The Temple of Heaven Complex is situated in a huge park of the same name. It was Saturday afternoon and many people were in the park, we passed many different groups ballroom dancing, singing and enjoying many other activities.
The most famous building in the Temple Complex is the magnificent circular Hall of Prayer for Good Harvests. Originally constructed in the 15th century it is made entirely with wood and without the use of any nails. The blue roof is said to symbolise heaven and as the name suggests it is here where the Emperors would pray for a good harvest.
We were disappointed to learn that, once again, entrance to the temple was prohibited. We had to join the pushing and shoving to see inside, as you can see from the photograph of the interior I don’t think we did bad. Many tourists were using selfie sticks to photograph and one had to be careful and dodge them as they were appearing from all directions.
Dave and I wandered around some of the other buildings. A Chinese man stood very close to me and I noticed that his companion was photographing us. I smiled and indicated that I didn’t mind, the man then ran to Dave and put his arm in his and posed for another picture, I joined them both. He shook our hands and bowed, beaming at us; clearly we had made his day. Apparently the Chinese often refer to Europeans as ‘big noses’ and when you look at their noses I can understand why.
We went into another building and caught Pete and Anne photographing a photograph, they were obviously going to claim the picture as one of their own. That’s cheating you two!

The four of us spent some more time in the park enjoying the incredible talents of the singing groups and the different dancing troupes before heading to the aptly named Long Corridor. Beneath the colourfully painted wooden roof of the open corridor, many people were either playing games or watching a game. One of the most popular on this particular Saturday afternoon appeared to be Chinese chess. This is not the chess that most of us westerners are accustomed to but is played with round discs with Chinese characters on. A lot of these chess sets were handmade.
Again we wanted to stay longer but time would not allow. Li Biao led us into a building near to the exit of the park; he told us that we could watch a traditional tea ceremony. It wasn’t long before we realised that it was just a way of trying to sell tea and other products that they had. The tea was very expensive too! We noted some of the small canisters cost the equivalent of £70. We made our excuses and left as soon as possible, we would have much rather spent another 20 minutes watching the Chinese play games. We all agreed that we must return to the park.
Our guide and driver returned us to our hotel and after a quick freshen up, the four of us met up again and walked to the bustling Wangfujing Street. The street is a popular shopping area, however we were there to visit the famous night market situated just off the main street. The stalls lined one street and sold only takeaway foodstuffs. Some traditional snacks that you would perhaps expect to find were on display. These included vegetable pancake rolls, fried potatoes, fried prawns, freshly cooked dumplings with many different fillings etc.

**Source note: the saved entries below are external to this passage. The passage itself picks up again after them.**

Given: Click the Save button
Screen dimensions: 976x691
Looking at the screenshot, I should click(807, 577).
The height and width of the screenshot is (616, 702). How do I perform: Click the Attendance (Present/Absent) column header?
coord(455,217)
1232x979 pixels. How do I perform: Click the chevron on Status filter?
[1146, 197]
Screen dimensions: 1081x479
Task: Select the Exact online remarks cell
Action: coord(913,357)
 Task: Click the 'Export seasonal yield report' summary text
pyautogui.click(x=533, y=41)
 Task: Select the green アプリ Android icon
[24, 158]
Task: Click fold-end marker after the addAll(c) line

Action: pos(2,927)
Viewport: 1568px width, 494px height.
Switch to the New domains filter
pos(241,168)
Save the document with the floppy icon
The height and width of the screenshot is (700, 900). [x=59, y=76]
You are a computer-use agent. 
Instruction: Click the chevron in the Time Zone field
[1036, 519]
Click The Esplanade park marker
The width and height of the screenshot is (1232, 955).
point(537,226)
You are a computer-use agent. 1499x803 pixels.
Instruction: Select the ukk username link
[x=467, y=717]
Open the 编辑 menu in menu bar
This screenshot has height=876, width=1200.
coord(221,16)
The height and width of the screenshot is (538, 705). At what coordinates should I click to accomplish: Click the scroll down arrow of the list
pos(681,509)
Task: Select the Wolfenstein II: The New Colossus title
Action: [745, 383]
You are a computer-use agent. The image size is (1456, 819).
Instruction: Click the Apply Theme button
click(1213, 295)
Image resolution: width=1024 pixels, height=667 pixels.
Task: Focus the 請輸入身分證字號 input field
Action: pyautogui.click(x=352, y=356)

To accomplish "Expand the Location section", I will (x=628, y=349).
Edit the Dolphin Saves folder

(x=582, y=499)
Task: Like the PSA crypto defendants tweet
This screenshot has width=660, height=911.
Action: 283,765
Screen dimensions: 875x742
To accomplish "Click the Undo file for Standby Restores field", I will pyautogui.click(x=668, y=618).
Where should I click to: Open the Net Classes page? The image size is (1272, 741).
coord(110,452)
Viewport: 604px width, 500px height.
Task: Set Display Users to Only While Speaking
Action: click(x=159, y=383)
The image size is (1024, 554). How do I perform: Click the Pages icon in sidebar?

These dishes were next to the more exotic bites, which included scorpions, snakes, ducks, frogs, starfish, shark and octopus all of which were on skewers cooked and ready to eat. I confess that our western tastes did not tempt us to order anything extraordinary. Anne & Pete purchased some dumplings and prawns and Dave and I snacked on some vegetable rolls. Although not adventurous ourselves, we did enjoy watching a group of twenty something’s daring each other to have a bite of the small cooked snake they had chosen.
After leaving the market we soon found the huge three-storied Foreign Bookshop that I had been told about. I purchased the acupressure charts, which I had been hoping to find.
There were many famous name shops along this capital city’s main shopping street. Such names as Prada and Van Cleef & Arpels were among many illuminated stores.
We recalled that when looking at the map earlier we had noticed that the night market wasn’t too far away from Tiananmen Square, we decided it would be interesting to see it in the evening, as it would probably be illuminated so we headed in that direction.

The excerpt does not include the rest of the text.